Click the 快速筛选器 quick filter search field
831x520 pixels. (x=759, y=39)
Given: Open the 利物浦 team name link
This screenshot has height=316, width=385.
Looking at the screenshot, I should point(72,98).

———

§ **Goal of the exercise**:
Would you return all of the data exactly as it stands above?

§ **Answer area**:
Click the 快速筛选器 quick filter search field
831x520 pixels. (x=759, y=39)
Given: Open the 利物浦 team name link
This screenshot has height=316, width=385.
Looking at the screenshot, I should point(72,98).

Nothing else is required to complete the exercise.